2020 Grantee: Xiaoyang Qi, PhD
University of Cincinnati
Research Project: Immunotherapy for Pancreatic Cancer by Saposin C-based Nanovesicles
Award: 2020 Pancreatic Cancer Action Network Translational Research Grant
Award Period: Sept. 1, 2020 – Aug. 31, 2022
Dr. Xiaoyang Qi received his PhD from Oklahoma State University in 1992. Dr. Qi is presently working as a professor in the division of hematology-oncology in the department of internal medicine and the division of human genetics in the department of pediatrics at University of Cincinnati College of Medicine. Dr. Qi is also director of the Brain Tumor Modeling Program, the Brain Tumor Center, Gardner Neuroscience Institute, and a professor in the biomedical engineering program in the College of Engineering, University of Cincinnati.
Dr. Qi’s research is focused on developing a novel SapC-DOPS nanovesicle (small sac to deliver drugs), which has the potential to offer a targeted, potent, broad and safe therapeutic agent for cancer patients. In preclinical studies, these stable nanovesicles have shown tumor-specific targeting activity and cancer-selective killing efficacy in various animal tumor models.
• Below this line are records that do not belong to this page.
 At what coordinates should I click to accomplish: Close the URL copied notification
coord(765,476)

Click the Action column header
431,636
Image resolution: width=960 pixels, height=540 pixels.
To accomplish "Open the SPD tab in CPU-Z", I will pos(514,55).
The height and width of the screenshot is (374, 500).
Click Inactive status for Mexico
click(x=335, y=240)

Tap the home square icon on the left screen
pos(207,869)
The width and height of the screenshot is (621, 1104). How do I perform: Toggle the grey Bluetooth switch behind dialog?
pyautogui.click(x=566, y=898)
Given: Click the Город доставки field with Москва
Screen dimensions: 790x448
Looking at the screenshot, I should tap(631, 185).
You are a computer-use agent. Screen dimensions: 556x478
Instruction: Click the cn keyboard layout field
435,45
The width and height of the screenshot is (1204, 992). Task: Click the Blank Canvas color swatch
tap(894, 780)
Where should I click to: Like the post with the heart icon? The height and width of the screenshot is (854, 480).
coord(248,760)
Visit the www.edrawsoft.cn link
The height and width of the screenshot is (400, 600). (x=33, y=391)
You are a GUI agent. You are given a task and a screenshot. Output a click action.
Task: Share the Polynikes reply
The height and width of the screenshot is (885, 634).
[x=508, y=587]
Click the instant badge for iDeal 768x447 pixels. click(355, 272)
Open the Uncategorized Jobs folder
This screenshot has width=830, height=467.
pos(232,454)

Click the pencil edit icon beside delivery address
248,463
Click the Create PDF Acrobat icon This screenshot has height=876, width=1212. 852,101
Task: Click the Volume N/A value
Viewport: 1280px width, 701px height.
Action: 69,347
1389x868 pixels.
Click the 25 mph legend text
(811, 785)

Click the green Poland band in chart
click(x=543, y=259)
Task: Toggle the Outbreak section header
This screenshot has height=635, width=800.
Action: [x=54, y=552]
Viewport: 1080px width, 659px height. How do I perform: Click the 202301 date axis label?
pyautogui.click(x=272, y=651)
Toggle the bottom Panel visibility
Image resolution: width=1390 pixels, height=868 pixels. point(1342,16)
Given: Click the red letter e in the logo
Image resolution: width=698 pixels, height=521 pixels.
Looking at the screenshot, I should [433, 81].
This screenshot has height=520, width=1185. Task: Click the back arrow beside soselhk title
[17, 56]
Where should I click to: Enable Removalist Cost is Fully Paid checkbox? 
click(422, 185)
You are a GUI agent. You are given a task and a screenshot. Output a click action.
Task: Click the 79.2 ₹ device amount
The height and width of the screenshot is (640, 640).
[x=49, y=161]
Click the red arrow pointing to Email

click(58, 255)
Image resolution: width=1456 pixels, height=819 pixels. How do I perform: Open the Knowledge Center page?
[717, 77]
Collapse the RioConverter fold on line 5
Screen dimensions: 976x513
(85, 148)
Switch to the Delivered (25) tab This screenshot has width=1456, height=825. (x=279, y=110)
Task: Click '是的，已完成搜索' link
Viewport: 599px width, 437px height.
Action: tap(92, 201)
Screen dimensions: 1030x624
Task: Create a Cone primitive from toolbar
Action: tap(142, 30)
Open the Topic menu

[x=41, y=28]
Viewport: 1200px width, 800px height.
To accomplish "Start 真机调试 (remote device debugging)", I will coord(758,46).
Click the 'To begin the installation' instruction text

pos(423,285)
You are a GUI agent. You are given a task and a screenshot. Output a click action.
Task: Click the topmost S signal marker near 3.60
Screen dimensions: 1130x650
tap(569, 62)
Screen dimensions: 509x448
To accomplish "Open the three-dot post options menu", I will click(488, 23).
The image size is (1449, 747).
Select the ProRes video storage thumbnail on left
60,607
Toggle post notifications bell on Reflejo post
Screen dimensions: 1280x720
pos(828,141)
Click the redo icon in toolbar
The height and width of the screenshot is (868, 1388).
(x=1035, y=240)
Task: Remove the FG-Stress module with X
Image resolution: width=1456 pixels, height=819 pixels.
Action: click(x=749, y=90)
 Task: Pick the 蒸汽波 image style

He has published more than 150 publications in peer-review journals and scientific abstracts. He is a senior member of National Academy of Inventors. A total of 18 patents have been issued, and more than 25 patents were filed in his name. The translational research in Dr. Qi’s laboratory has led to the development of BXQ-350 (SapC-DOPS) for the first-in-human clinical trials by Bexion Pharmaceuticals in the U.S.
An exciting area of research that has great potential for improving outcomes for pancreatic cancer patients is understanding the role of the immune system in fighting the disease. In normal circumstances, the immune system plays a key role in preventing the formation and growth of tumors. It is now well established that many cancers, including pancreatic cancer, generate a localized tumor microenvironment (TME) that allows the cancer to escape the normal immune surveillance system.
The overall objective of Dr. Qi’s proposal is to evaluate a new preclinical treatment for pancreatic cancer that directly reverses the TME immune suppression. The team’s studies show that pancreatic tumors secrete Heat Shock Protein 70 (sHsp70), which markedly stimulates the conversion of immune cells called macrophages to a polarized form that are immunosuppressive (block an immune response to the cancer cells).
Dr. Qi and colleagues have preliminary data that blocking sHsp70 with either neutralizing antibodies or with nanoparticles containing an agent, SapC-DOPG, completely reverses the immune suppression. In Aim 1 of this proposal, they will confirm that SapC-DOPG nanovesicles are specific to the cancer cells and cause minimal toxicity (side effects). In Aim 2, they will use pancreatic cancer mouse models to assess how SapC-DOPG nanovesicles affect sHsp70, macrophage polarization and tumor growth.
Importantly, as a variant of SapC-DOPG has already successfully completed a phase 1 trial in brain tumor patients, the results from this preclinical study in mice could be rapidly applied to humans.